→ **Work to be completed**
Return the lines from the start of the data through the line with "Task: Toggle Shopify". Include both of those lines and no others.

-------- Records for this task

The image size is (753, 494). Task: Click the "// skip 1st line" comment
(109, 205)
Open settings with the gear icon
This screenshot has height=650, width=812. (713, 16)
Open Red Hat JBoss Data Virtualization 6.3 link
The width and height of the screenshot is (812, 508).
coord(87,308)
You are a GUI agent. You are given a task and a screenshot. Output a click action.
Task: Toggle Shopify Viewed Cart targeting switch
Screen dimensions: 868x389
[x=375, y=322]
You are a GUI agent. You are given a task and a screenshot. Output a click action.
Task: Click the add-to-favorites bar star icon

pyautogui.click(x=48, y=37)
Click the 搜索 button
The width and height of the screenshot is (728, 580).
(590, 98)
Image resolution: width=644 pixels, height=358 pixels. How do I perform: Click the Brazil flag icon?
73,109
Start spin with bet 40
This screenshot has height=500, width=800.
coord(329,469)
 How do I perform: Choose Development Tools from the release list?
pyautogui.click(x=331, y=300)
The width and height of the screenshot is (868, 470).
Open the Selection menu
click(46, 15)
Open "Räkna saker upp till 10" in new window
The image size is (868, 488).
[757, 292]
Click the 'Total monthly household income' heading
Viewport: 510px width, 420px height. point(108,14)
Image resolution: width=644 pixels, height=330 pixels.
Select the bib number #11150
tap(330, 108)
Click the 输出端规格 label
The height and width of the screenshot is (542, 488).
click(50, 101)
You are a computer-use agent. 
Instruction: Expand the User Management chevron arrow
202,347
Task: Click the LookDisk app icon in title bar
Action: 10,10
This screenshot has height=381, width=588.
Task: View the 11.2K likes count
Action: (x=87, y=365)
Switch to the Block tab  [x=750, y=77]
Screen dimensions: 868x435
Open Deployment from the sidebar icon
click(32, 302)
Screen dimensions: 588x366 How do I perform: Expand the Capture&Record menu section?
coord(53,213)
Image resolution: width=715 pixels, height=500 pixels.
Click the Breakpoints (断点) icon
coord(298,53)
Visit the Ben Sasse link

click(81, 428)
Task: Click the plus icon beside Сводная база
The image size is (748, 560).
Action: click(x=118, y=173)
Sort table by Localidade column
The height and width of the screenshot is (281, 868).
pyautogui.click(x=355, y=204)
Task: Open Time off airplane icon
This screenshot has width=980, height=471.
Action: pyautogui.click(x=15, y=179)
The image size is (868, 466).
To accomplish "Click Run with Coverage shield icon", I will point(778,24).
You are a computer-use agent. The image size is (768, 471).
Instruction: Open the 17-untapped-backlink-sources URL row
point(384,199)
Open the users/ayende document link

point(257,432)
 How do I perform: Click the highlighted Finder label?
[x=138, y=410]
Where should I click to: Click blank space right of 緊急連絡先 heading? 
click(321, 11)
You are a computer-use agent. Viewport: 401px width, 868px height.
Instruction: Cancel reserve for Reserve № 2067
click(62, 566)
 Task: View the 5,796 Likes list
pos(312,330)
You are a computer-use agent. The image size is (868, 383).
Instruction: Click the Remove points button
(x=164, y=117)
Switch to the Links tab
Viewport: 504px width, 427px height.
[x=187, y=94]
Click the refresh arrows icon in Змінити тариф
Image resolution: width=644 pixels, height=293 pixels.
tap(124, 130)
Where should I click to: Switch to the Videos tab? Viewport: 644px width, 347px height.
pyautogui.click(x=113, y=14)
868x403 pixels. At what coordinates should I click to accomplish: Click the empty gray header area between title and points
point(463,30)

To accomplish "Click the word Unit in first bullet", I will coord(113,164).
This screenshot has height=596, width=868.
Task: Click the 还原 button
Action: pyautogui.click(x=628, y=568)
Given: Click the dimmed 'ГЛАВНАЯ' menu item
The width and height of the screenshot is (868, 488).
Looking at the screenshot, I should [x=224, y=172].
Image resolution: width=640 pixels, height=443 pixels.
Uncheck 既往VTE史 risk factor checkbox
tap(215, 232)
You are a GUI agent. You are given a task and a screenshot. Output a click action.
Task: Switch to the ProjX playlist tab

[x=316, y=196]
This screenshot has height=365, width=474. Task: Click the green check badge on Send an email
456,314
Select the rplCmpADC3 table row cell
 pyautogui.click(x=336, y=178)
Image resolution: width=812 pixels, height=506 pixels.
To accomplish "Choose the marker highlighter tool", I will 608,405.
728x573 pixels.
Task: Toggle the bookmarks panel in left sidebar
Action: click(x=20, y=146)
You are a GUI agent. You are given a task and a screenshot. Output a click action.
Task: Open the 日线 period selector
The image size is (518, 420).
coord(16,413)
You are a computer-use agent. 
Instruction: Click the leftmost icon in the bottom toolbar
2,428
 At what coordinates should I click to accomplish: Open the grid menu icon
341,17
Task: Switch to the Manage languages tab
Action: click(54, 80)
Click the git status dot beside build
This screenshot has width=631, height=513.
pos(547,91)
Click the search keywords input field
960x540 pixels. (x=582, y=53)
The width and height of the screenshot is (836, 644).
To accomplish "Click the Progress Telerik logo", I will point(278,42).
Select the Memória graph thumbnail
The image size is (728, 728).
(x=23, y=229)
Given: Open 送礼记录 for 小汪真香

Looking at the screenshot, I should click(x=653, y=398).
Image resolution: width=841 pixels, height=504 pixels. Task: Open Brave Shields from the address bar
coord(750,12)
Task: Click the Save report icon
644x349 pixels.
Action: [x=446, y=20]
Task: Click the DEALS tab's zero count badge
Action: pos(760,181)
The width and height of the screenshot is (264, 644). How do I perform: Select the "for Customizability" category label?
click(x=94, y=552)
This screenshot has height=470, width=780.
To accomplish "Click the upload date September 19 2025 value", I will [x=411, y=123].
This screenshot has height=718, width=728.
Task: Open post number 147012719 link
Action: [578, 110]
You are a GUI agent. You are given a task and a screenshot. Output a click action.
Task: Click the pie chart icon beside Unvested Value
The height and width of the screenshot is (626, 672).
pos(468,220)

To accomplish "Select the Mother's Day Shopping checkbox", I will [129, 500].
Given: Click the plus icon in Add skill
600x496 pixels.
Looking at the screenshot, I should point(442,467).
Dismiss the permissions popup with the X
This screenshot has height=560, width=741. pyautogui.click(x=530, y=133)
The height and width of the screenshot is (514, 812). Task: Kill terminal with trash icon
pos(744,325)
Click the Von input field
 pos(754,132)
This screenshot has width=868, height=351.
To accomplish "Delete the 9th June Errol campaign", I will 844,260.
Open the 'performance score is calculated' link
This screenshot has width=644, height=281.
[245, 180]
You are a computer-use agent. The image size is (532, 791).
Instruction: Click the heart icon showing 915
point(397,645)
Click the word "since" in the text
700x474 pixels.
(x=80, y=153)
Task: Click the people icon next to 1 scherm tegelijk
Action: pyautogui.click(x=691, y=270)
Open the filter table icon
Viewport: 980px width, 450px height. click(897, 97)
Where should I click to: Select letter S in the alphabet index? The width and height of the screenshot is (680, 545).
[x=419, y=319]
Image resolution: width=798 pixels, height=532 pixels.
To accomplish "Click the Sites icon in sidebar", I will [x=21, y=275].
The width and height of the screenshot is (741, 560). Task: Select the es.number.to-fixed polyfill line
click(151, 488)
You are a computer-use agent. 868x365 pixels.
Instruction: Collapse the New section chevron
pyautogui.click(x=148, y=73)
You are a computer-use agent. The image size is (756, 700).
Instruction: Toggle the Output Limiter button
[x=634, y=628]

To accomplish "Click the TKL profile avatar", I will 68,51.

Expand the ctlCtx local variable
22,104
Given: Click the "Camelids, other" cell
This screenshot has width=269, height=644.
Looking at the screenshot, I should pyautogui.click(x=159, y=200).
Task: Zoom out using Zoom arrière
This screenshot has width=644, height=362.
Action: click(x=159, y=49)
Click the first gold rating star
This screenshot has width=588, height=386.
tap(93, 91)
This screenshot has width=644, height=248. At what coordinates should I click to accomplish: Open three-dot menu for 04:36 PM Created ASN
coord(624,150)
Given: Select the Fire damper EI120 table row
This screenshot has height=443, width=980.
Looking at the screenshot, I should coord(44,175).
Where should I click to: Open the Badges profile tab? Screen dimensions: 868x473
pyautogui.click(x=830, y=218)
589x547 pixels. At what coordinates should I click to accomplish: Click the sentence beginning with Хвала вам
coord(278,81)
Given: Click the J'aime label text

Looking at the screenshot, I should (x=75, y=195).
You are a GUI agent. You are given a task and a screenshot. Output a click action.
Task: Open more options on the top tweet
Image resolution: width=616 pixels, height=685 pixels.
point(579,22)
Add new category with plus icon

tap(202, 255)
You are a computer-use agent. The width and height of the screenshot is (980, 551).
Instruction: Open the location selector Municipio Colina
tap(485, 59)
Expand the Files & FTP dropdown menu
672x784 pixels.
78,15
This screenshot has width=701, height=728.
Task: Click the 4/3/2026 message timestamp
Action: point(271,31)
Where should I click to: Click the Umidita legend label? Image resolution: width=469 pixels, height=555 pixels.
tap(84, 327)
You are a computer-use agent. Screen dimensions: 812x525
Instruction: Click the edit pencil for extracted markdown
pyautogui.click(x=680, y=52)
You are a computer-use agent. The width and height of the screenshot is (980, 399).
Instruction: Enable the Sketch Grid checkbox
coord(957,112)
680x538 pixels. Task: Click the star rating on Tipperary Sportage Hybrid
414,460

----------------

→ **Solution for this problem**
The image size is (753, 494). Task: Click the "// skip 1st line" comment
(109, 205)
Open settings with the gear icon
This screenshot has height=650, width=812. (713, 16)
Open Red Hat JBoss Data Virtualization 6.3 link
The width and height of the screenshot is (812, 508).
coord(87,308)
You are a GUI agent. You are given a task and a screenshot. Output a click action.
Task: Toggle Shopify Viewed Cart targeting switch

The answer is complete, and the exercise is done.